[Screenshot grounding data]
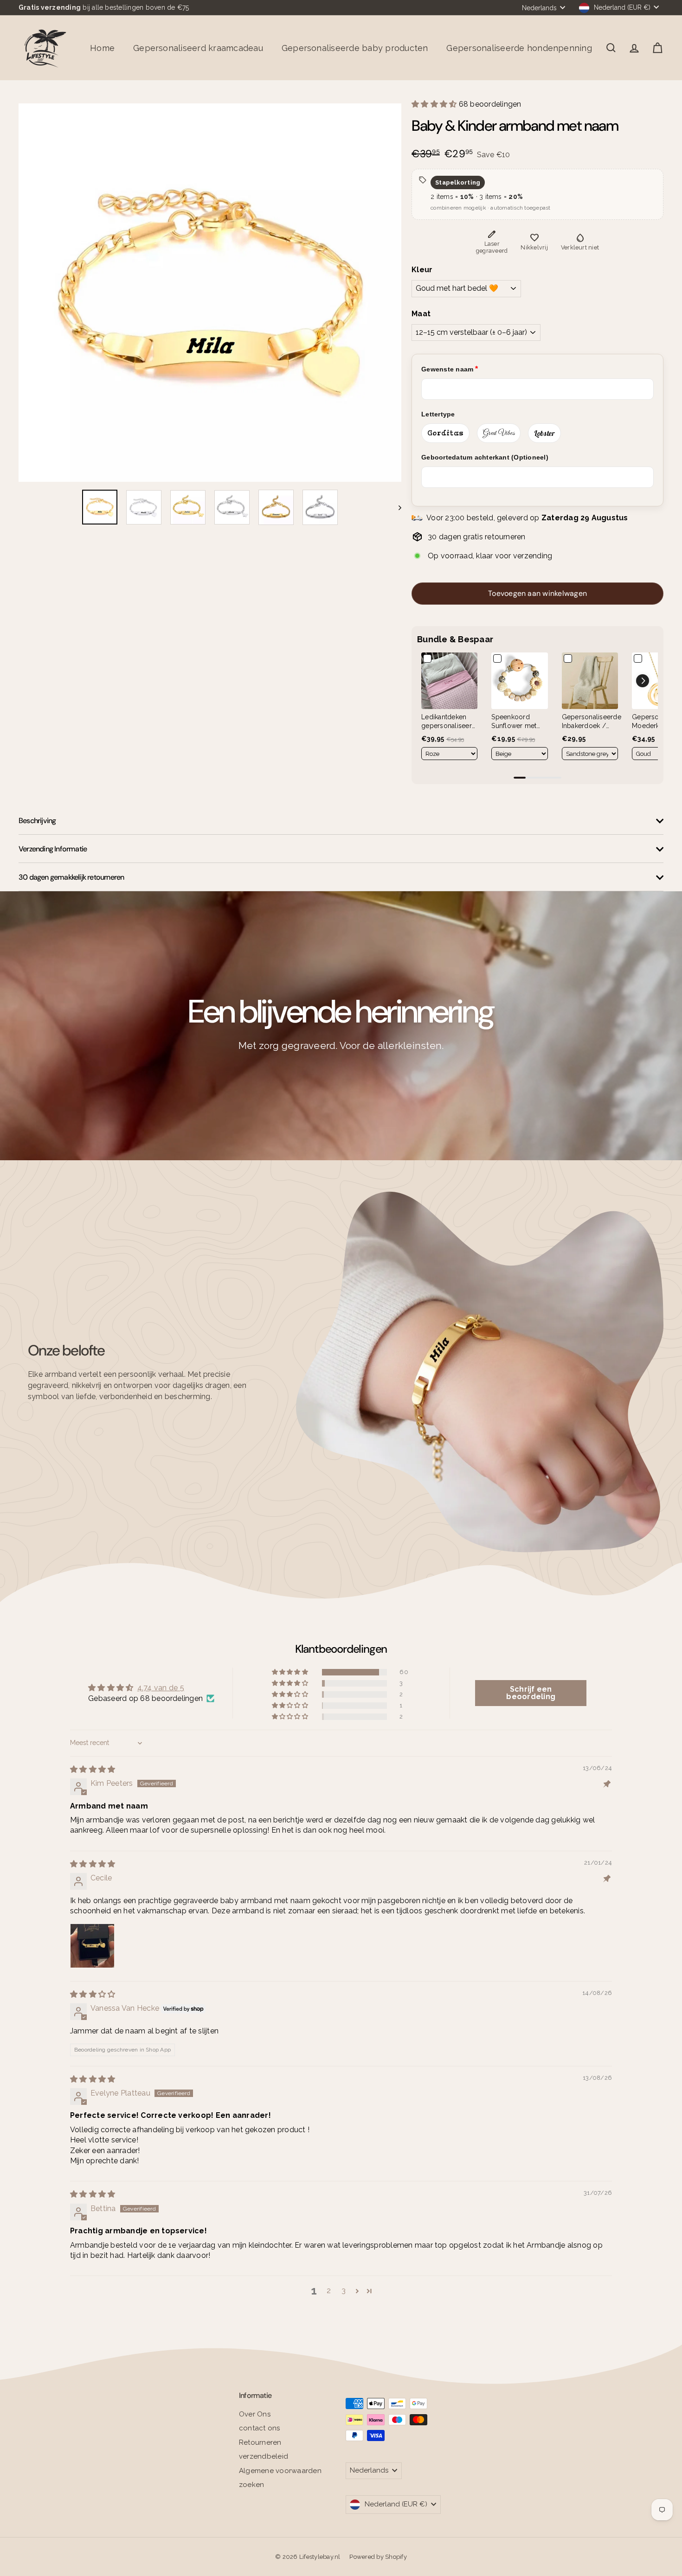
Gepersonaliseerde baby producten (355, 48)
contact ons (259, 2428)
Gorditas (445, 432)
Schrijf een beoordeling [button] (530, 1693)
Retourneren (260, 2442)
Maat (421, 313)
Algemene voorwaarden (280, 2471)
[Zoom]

* * *

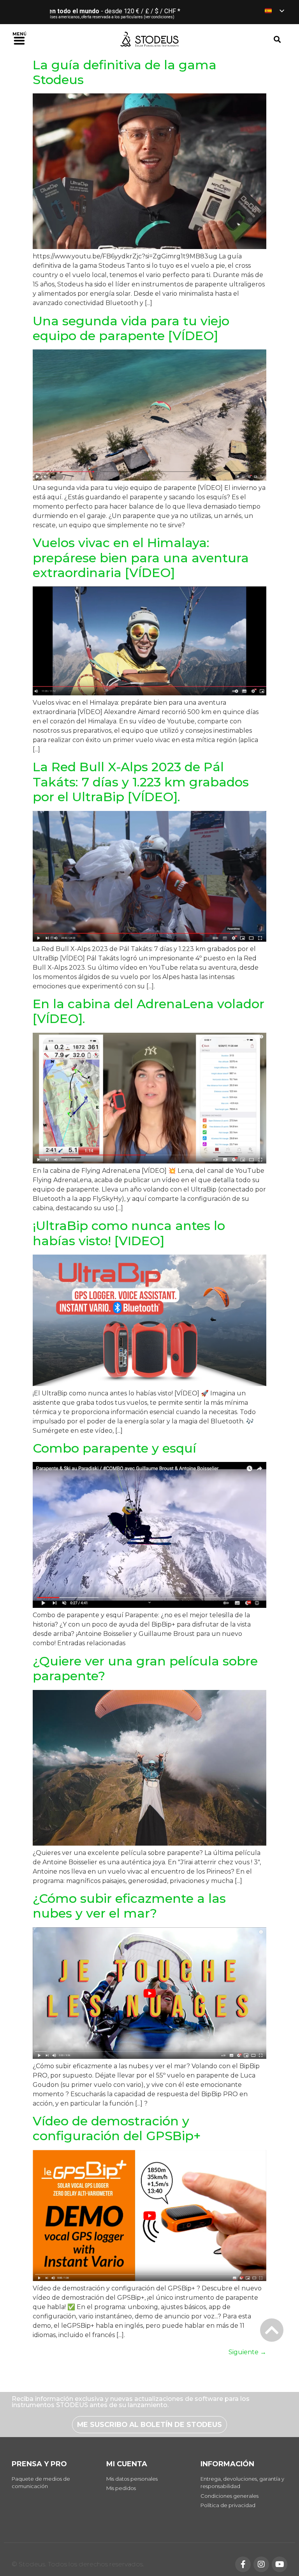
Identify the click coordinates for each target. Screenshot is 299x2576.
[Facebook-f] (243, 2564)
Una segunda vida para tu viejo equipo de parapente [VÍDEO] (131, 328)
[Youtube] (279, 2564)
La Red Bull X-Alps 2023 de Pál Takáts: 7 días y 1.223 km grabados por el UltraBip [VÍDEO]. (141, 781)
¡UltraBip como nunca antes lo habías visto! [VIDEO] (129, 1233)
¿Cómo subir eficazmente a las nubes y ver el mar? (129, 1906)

- _Work to complete_
Search the data above and return each line in which "VÍDEO" occurs.

- _Result_
Una segunda vida para tu viejo equipo de parapente [VÍDEO] (131, 328)
La Red Bull X-Alps 2023 de Pál Takáts: 7 días y 1.223 km grabados por el UltraBip [VÍDEO]. (141, 781)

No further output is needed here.